[Document and screenshot pointing items]

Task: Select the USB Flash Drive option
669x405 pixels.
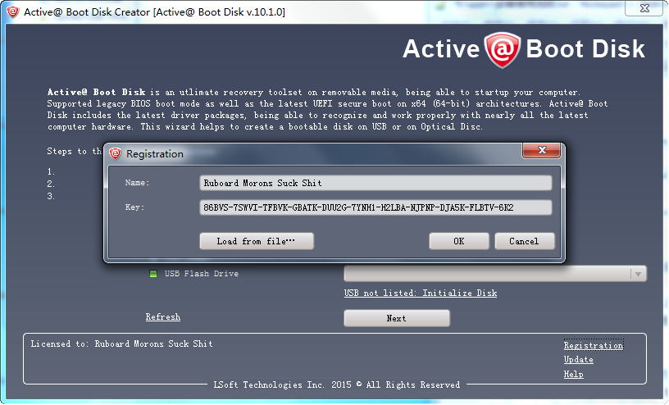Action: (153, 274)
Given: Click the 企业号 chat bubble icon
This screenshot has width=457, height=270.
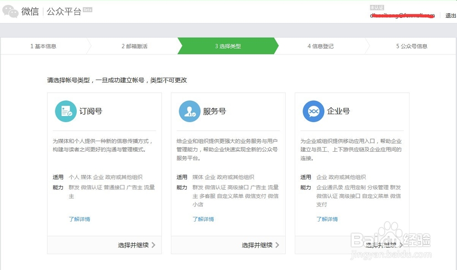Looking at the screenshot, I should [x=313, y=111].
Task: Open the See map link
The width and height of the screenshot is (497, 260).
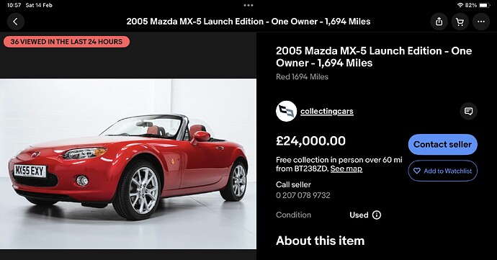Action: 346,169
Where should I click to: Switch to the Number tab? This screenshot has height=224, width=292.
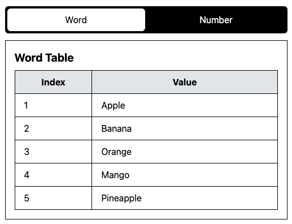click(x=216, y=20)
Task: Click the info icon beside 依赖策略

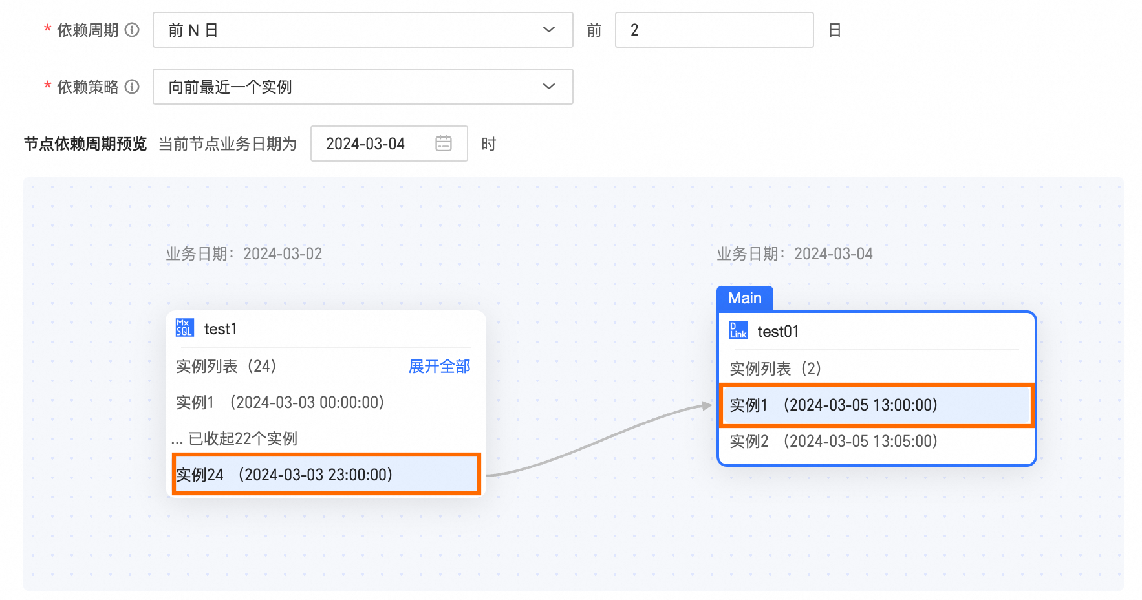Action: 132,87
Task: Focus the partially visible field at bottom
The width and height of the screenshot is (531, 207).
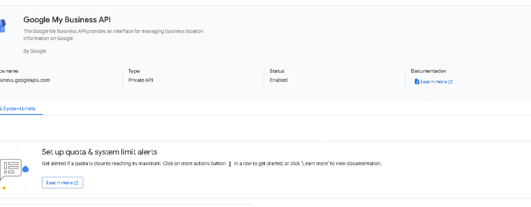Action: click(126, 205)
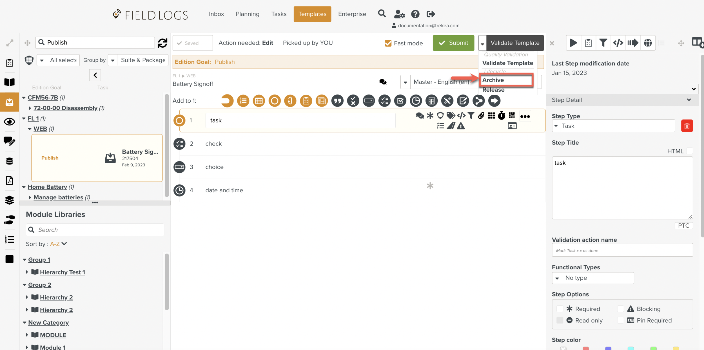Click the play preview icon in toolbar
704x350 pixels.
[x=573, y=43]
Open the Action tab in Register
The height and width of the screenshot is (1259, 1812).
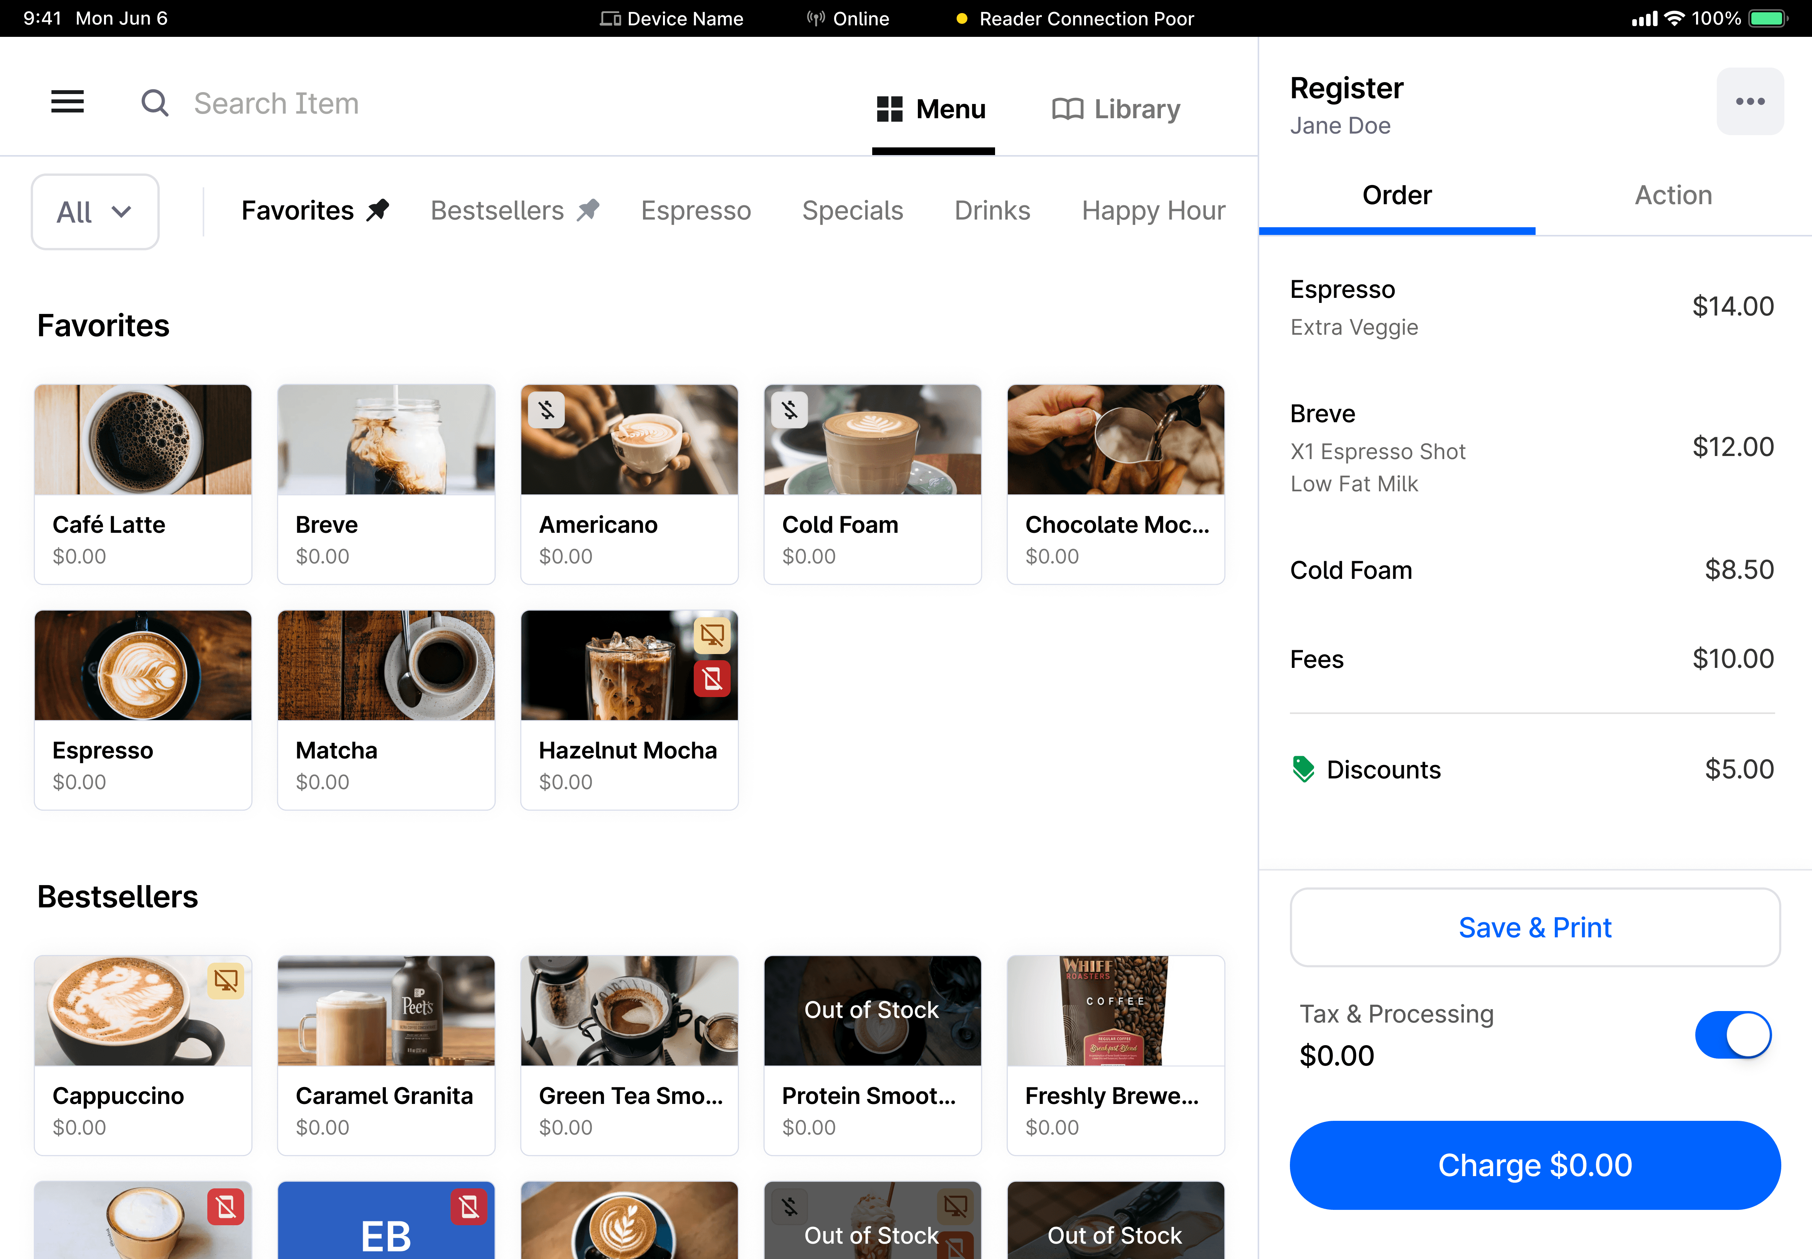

▶ **WORK TO DO**
Copy out the text of every item above word for word, leaving out the pictures.

▶ **ANSWER TO THE PROBLEM**
Task: Select the USB Flash Drive option
669x405 pixels.
Action: (153, 274)
Given: Click the 企业号 chat bubble icon
This screenshot has width=457, height=270.
Looking at the screenshot, I should [x=313, y=111].
Task: Open the See map link
The width and height of the screenshot is (497, 260).
Action: 346,169
Where should I click to: Switch to the Number tab? This screenshot has height=224, width=292.
click(x=216, y=20)
Task: Click the info icon beside 依赖策略

Action: 132,87
Task: Focus the partially visible field at bottom
The width and height of the screenshot is (531, 207).
Action: click(126, 205)
Click the play preview icon in toolbar
704x350 pixels.
[x=573, y=43]
Open the Action tab in Register
The height and width of the screenshot is (1259, 1812).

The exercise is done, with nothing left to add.